Modulating Strain and Charge Transfers in Low Dimensional Catalysts through Interface Design and Templated Growth

Abstract

In this presentation, we review the dimensional aspects of structure-driven surface properties of metal monolayers grown on a Au and graphene/Au templates. Here, surface limited electrodeposition is used to provide precise layer-by-layer growth of Pt monolayers. After a few iterations of SLRR, we find that fully wetted 4-5 monolayer Pt films can be grown on either template. Incorporating graphene at the Pt-Au interface modifies the growth mechanism, charge transfers, equilibrium interatomic distances and associated strain of the synthesized Pt monolayers. Capping the Pt with a single overlayer of graphene similarly affects the underlying Pt structures.

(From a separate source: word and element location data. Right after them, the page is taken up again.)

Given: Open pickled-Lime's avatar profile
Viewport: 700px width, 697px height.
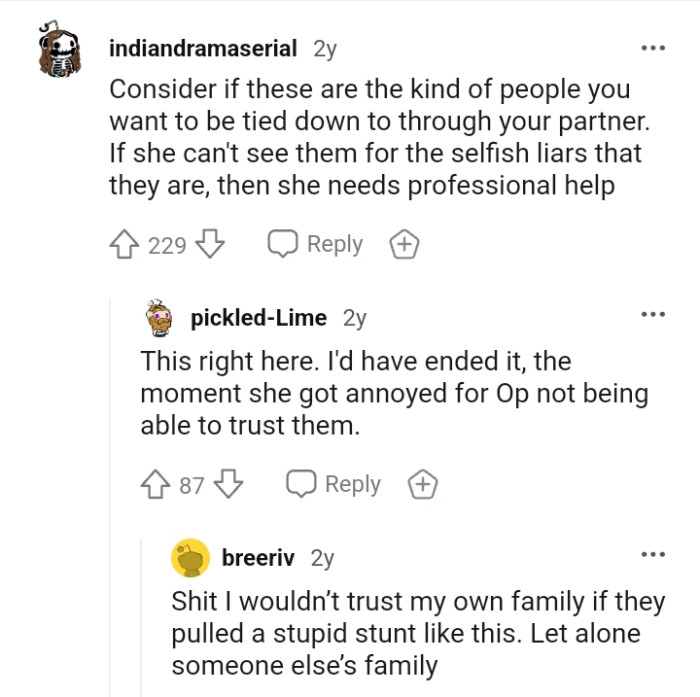Looking at the screenshot, I should pos(160,319).
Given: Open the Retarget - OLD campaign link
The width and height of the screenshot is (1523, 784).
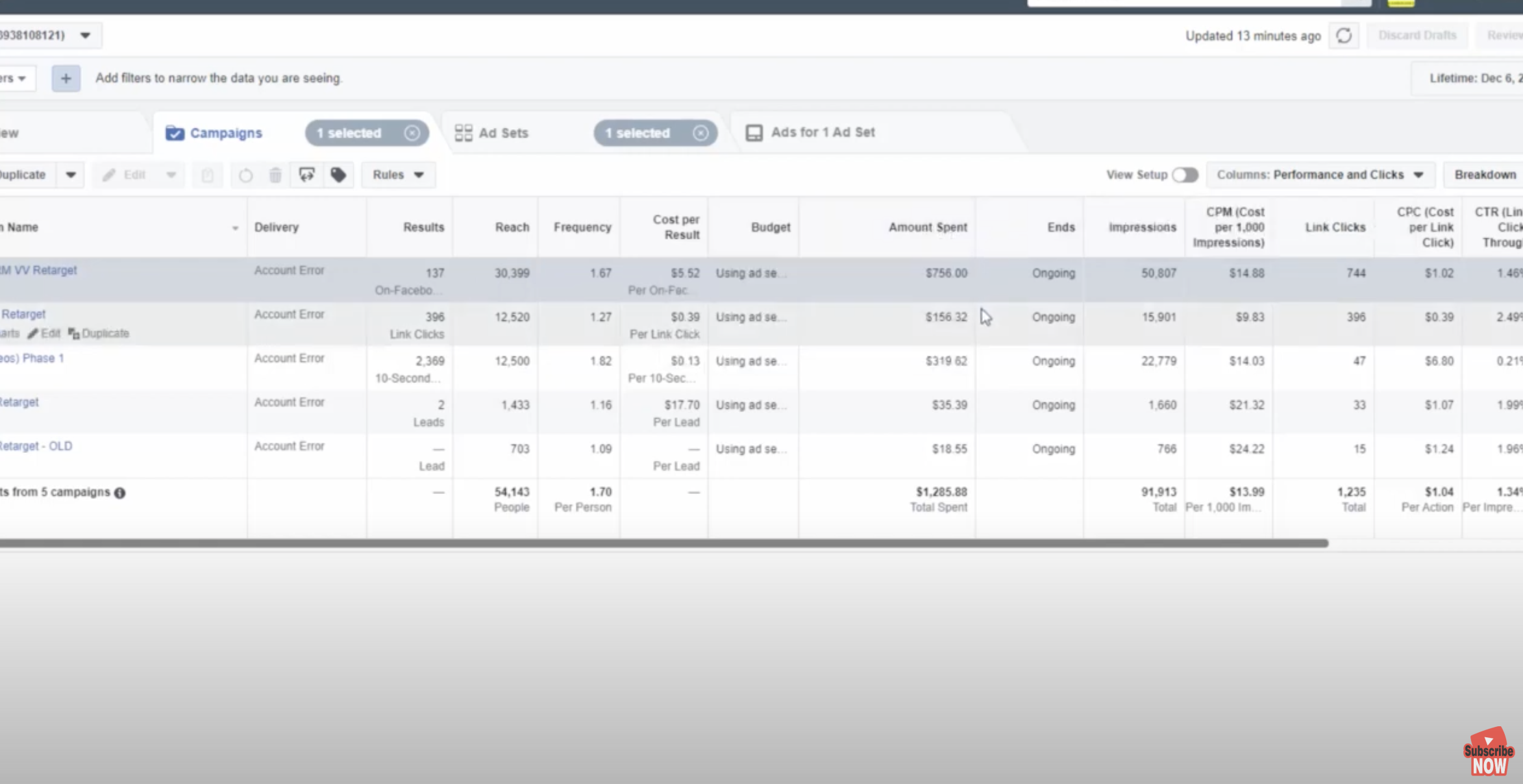Looking at the screenshot, I should (x=36, y=447).
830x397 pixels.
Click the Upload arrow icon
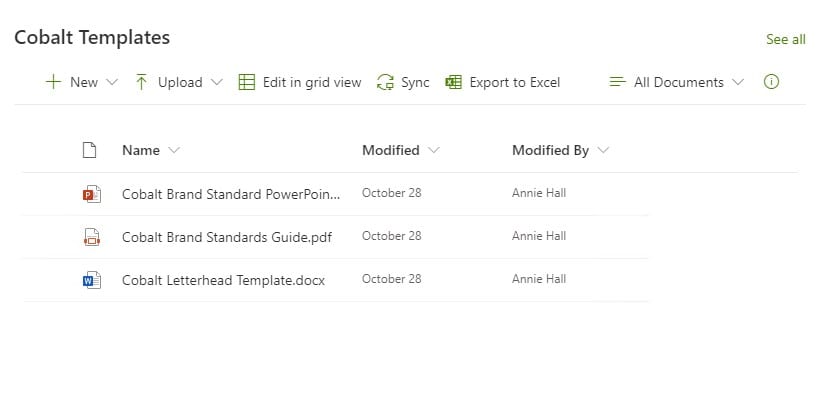pyautogui.click(x=141, y=82)
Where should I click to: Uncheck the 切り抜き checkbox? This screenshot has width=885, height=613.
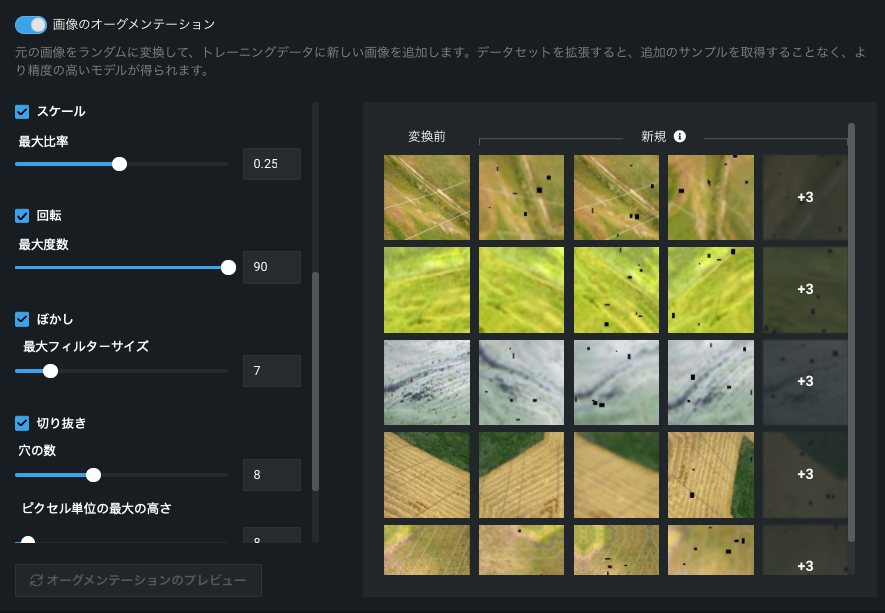(x=22, y=424)
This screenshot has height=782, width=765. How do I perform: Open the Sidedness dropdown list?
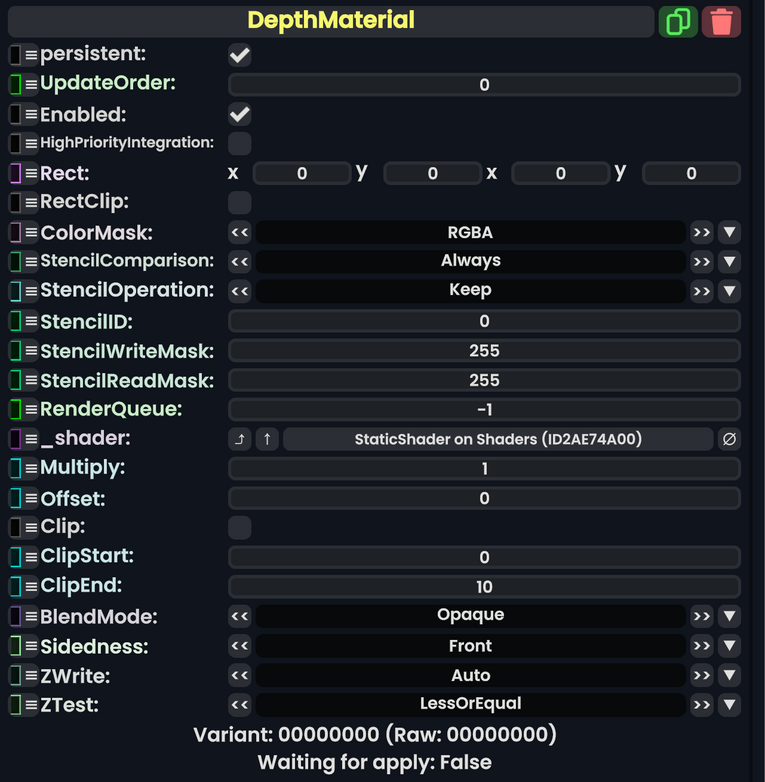click(730, 646)
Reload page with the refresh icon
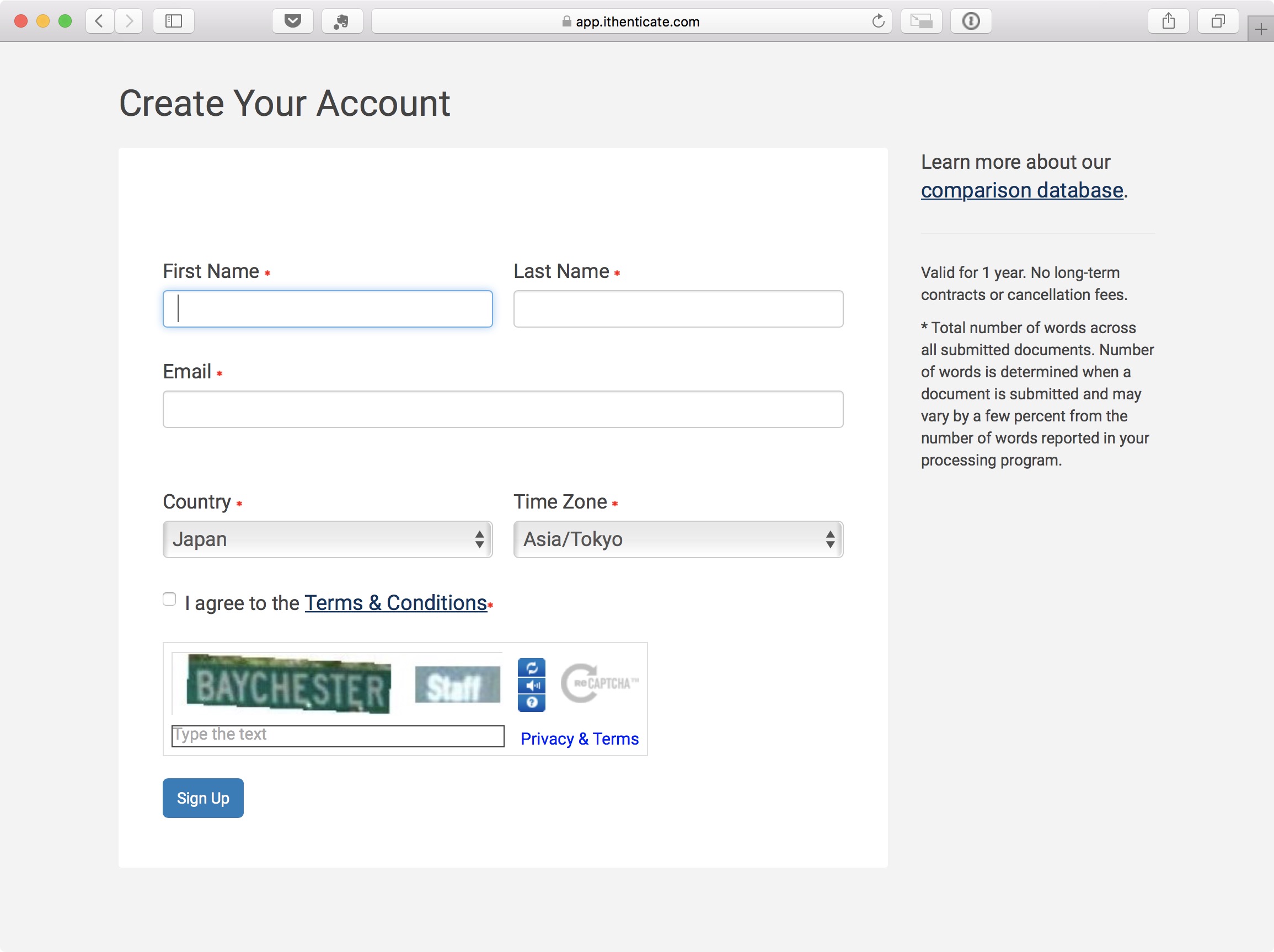 click(x=878, y=22)
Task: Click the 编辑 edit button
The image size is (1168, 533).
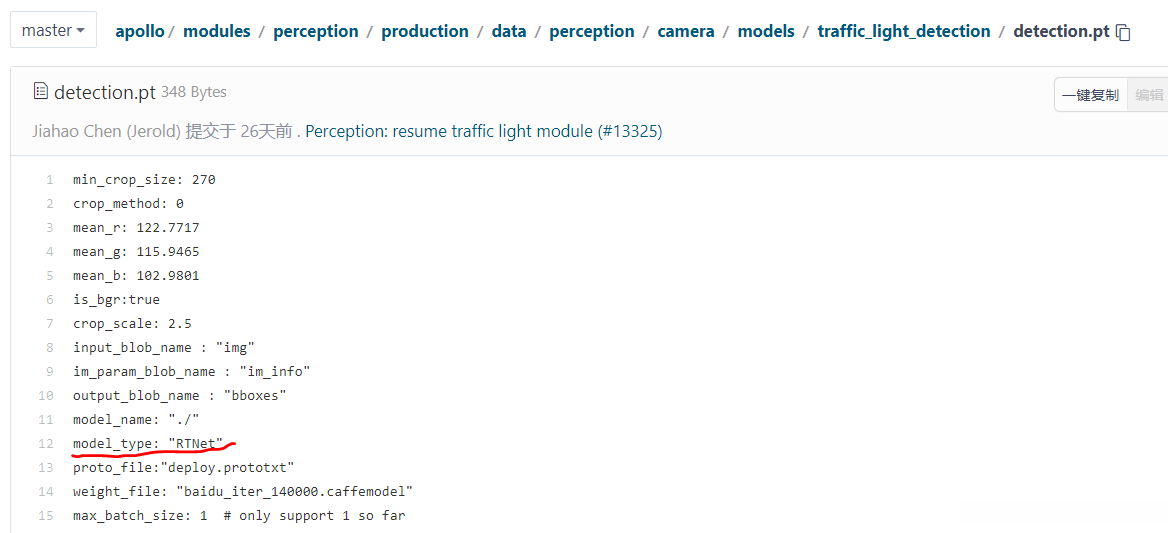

X-ray photoelectron spectroscopy (XPS) and extended x-ray absorption fine structure (EXAFS) techniques are used to examine charge mediation across Pt-Graphene-Au junction and the local atomic arrangement as a function of the Pt adlayer dimension. Cyclic voltammetry (CV) and the oxygen reduction reaction (ORR) are used as probes to examine the electrochemically active area of Pt monolayers and catalyst activity, respectively. Results show that the inserted graphene monolayer results in increased activity for the Pt due to a graphene-induced compressive strain, as well as a higher retention of catalytically active Pt surface. This Pt retention extremely effective, and occurs with no compromise to ORR activity, when the Pt is capped with a graphene layer.